AAJ: La scherzosa domanda finale di prammatica: ma dopo averci lavorato un anno, aver costruito la squadra, cercato i finanziamenti, i luoghi migliori, i musicisti adatti e tutto quel che serve per far funzionare la macchina, alla fine riesci anche a goderti i concerti?

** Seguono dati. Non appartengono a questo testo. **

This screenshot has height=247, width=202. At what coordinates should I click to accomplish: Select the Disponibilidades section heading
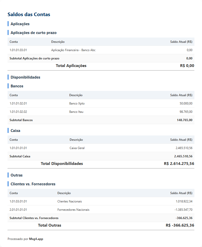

CB: Sì, io i concerti me li godo di brutto! Anzi, tutte le volte che io e Riccardo guardiamo il programma pensiamo che sia una figata galattica, perché ci piace tantissimo quello che facciamo e riusciamo a mettere in scena. Poi ovviamente me li godo a modo mio, perché magari non sono mai così tranquillo da seguirmi il concerto seduto tutto il tempo... ma per me NovaraJazz è sempre una grande gioia!